Metropolitan News-Enterprise

 

Friday, October 22, 2004

 

Page 1

 

Commission on Judicial Performance Admonishes Judge Brett Klein

 

By KENNETH OFGANG, Staff Writer/Appellate Courts

 

Los Angeles Superior Court Judge Brett Klein was admonished yesterday by the Commission on Judicial Performance, which said he had acted improperly in one of his cases.

Klein “abused his authority and displayed bias and embroilment through actions he took after a judgment he had entered was reversed by the Court of Appeal,” the commission said in a 9-0 decision. One member did not participate; there is one vacancy on the commission, which consists of six public members, two lawyers, and three judges.

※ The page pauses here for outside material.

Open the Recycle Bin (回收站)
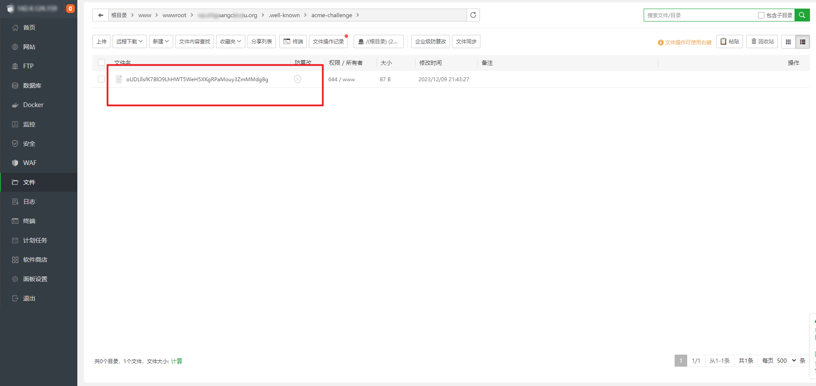816x386 pixels. pos(762,42)
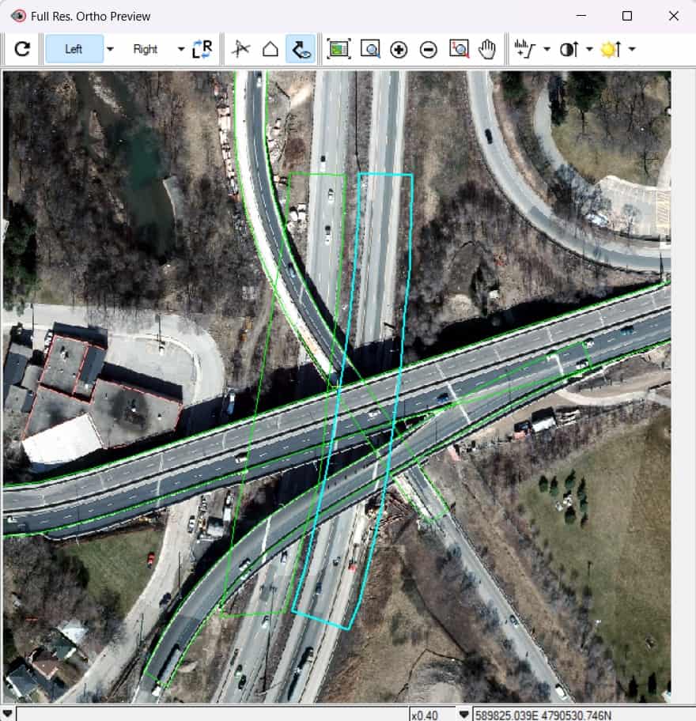This screenshot has width=696, height=721.
Task: Toggle the Left image button
Action: pyautogui.click(x=74, y=49)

The public admonishment is the least severe form of public discipline the commission can impose. Klein, who waived his right to an evidentiary hearing, said he would not seek review in the California Supreme Court.

The judge, a former Court of Appeal research attorney and law professor who has sat on assignment in the Court of Appeal, told the MetNews he was “embarrassed and ashamed to be among the few judges publicly disciplined this year.”

While there was no finding of corruption or severe impropriety, the decision “goes to the heart of the work I do,” he said. Looking at the matter in hindsight, he added, “I accept [the commission’s] judgment and I accept it as correct.”

The case was the subject of a published opinion, Butler v. Superior Court (2002) 104 Cal. App. 4th 979.

The plaintiffs sued their former landlord, claiming that her failure to maintain the premises caused their ceiling to fall, injuring them.

Klein struck the defendant’s answer as a sanction for failure to comply with discovery orders, and declined to hear the defendant’s motion for reconsideration prior to a default prove-up. At the prove-up hearing, the judge heard testimony suggesting medical damages in excess of $3,000 per plaintiff.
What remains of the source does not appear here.